_Exercise requirements_
Exact copies of all the lines below are required.
(Records provided)
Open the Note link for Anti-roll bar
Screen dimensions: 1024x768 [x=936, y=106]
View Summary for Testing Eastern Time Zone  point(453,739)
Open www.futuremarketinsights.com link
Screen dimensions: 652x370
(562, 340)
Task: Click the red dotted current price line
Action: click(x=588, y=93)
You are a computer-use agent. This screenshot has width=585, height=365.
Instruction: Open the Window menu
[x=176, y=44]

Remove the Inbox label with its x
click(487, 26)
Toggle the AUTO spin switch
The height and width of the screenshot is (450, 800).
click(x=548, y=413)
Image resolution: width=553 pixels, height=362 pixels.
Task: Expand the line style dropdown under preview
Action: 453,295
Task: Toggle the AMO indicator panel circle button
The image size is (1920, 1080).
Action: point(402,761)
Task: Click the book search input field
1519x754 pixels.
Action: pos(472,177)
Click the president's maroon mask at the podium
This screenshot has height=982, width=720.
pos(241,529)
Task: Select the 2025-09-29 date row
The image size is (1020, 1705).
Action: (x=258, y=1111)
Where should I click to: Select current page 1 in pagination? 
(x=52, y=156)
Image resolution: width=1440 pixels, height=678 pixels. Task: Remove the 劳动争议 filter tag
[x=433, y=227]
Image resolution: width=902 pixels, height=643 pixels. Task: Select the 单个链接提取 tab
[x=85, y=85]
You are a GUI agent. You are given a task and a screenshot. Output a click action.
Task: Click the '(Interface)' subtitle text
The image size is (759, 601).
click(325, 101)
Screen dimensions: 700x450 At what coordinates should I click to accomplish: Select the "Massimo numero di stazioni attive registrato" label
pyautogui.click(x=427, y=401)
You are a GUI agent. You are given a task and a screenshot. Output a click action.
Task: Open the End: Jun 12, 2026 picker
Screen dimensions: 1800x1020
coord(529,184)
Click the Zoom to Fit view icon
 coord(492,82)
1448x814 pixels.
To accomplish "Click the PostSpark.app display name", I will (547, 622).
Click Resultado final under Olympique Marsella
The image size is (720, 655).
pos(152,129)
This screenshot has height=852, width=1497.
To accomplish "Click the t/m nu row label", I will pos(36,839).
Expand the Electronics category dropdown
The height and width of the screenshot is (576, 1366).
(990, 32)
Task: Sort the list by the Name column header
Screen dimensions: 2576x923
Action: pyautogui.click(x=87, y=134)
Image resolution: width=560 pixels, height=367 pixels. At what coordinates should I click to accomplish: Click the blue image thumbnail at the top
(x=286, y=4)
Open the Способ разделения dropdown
(End Records provided)
_Answer to this task_
Open the Note link for Anti-roll bar
Screen dimensions: 1024x768 [x=936, y=106]
View Summary for Testing Eastern Time Zone  point(453,739)
Open www.futuremarketinsights.com link
Screen dimensions: 652x370
(562, 340)
Task: Click the red dotted current price line
Action: click(x=588, y=93)
You are a computer-use agent. This screenshot has width=585, height=365.
Instruction: Open the Window menu
[x=176, y=44]

Remove the Inbox label with its x
click(487, 26)
Toggle the AUTO spin switch
The height and width of the screenshot is (450, 800).
click(x=548, y=413)
Image resolution: width=553 pixels, height=362 pixels.
Task: Expand the line style dropdown under preview
Action: 453,295
Task: Toggle the AMO indicator panel circle button
The image size is (1920, 1080).
Action: point(402,761)
Task: Click the book search input field
1519x754 pixels.
Action: pos(472,177)
Click the president's maroon mask at the podium
This screenshot has height=982, width=720.
pos(241,529)
Task: Select the 2025-09-29 date row
The image size is (1020, 1705).
Action: (x=258, y=1111)
Where should I click to: Select current page 1 in pagination? 
(x=52, y=156)
Image resolution: width=1440 pixels, height=678 pixels. Task: Remove the 劳动争议 filter tag
[x=433, y=227]
Image resolution: width=902 pixels, height=643 pixels. Task: Select the 单个链接提取 tab
[x=85, y=85]
You are a GUI agent. You are given a task and a screenshot. Output a click action.
Task: Click the '(Interface)' subtitle text
The image size is (759, 601).
click(325, 101)
Screen dimensions: 700x450 At what coordinates should I click to accomplish: Select the "Massimo numero di stazioni attive registrato" label
pyautogui.click(x=427, y=401)
You are a GUI agent. You are given a task and a screenshot. Output a click action.
Task: Open the End: Jun 12, 2026 picker
Screen dimensions: 1800x1020
coord(529,184)
Click the Zoom to Fit view icon
 coord(492,82)
1448x814 pixels.
To accomplish "Click the PostSpark.app display name", I will (547, 622).
Click Resultado final under Olympique Marsella
The image size is (720, 655).
pos(152,129)
This screenshot has height=852, width=1497.
To accomplish "Click the t/m nu row label", I will pos(36,839).
Expand the Electronics category dropdown
The height and width of the screenshot is (576, 1366).
(990, 32)
Task: Sort the list by the Name column header
Screen dimensions: 2576x923
Action: pyautogui.click(x=87, y=134)
Image resolution: width=560 pixels, height=367 pixels. At what coordinates should I click to accomplish: Click the blue image thumbnail at the top
(x=286, y=4)
Open the Способ разделения dropdown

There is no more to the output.